__Exercise objective__
Could you repeat the lines below with every "icon" renamed to "symbol", everything else unchanged and the pictures left out?

__Given records__
= = = = =

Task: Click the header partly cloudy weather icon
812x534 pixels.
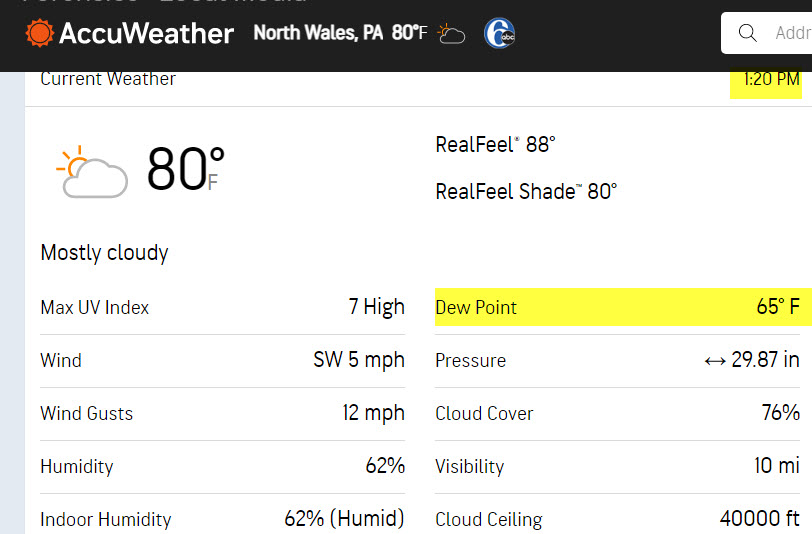Action: (x=451, y=34)
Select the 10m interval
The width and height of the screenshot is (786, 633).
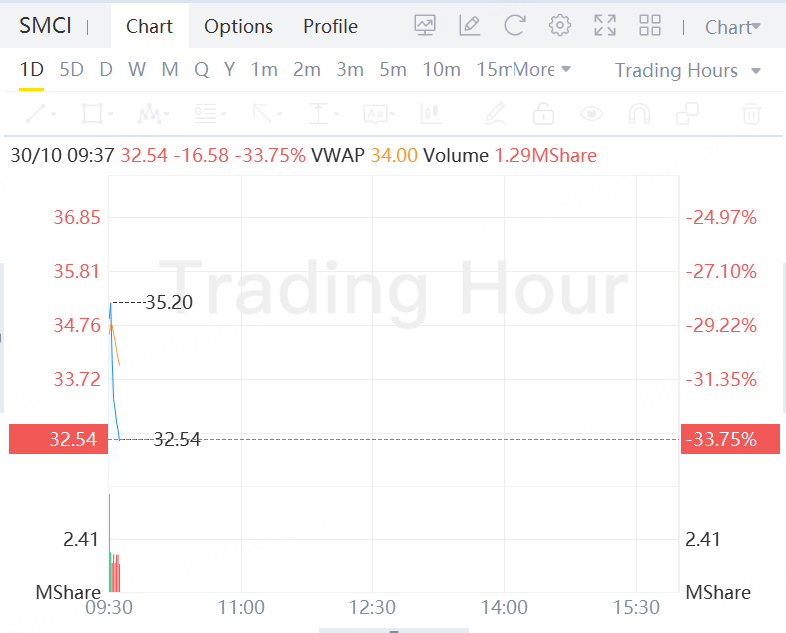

= = = = =

__Exercise output__
Task: Click the header partly cloudy weather symbol
812x534 pixels.
Action: (x=451, y=34)
Select the 10m interval
The width and height of the screenshot is (786, 633).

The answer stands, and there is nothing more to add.